Geopolityka ta poskutkowała globalnymi akcjami policyjnymi w iście imperialistycznym duchu. Odpowiedzialność za nie spada oczywiście na Stany Zjednoczone, ale trzeba pamiętać, że i nasza klasa polityczna odpowiada za 10 brutalnych lat. Polska wschodnia okazała się scenerią dla tajnych więzień i torturowania ludzi przetrzymywanych zupełnie bezprawnie w urągających godności ludzkiej warunkach. Skandaliczny udział w neokolonialnym sojuszu Busha objął m.in. tolerowanie tortur przeprowadzanych na terytorium państwa przez osoby pozostające poza jego jurysdykcją.

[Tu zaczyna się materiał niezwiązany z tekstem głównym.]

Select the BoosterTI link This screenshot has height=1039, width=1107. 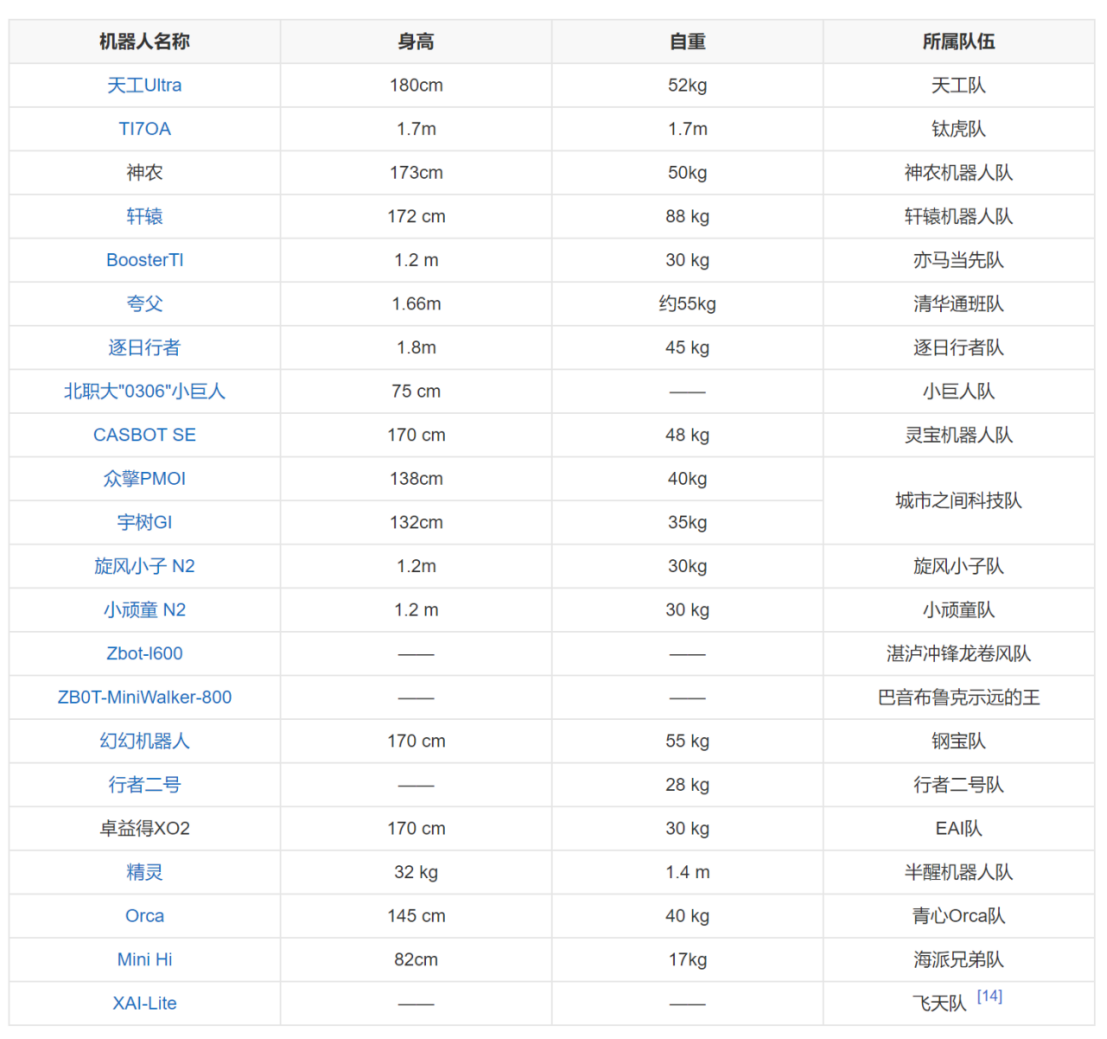click(x=144, y=260)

Te 10 lat skompromitowało zarówno zagranicznych, jak i polskich przywódców. Rzekomo lewicowy premier Leszek Miller do dzisiaj z pogardą traktuje dziennikarzy wyrzucających mu łamanie praw człowieka, określając ich jako pożytecznych idiotów. Odpowiedzialność dźwigają też inni. Rzadko kiedy politycy okazywali się tak zgodni. Jarosław Kaczyński oczarowany wizją polskiej wielkości określił interwencje na Bliskim Wschodzie jako naszą wojnę. Politycy PO nawet nie spróbowali wyjaśnić przypadków łamania praw człowieka i zbrodni wojennych, za które odpowiadają ich poprzednicy. Jeszcze w tym roku Radosław Sikorski wychwalał takie działania stwierdzając publicznie, że Polska powinna zacząć zachowywać się tak jak imperium. W domyśle: dzielić i rządzić.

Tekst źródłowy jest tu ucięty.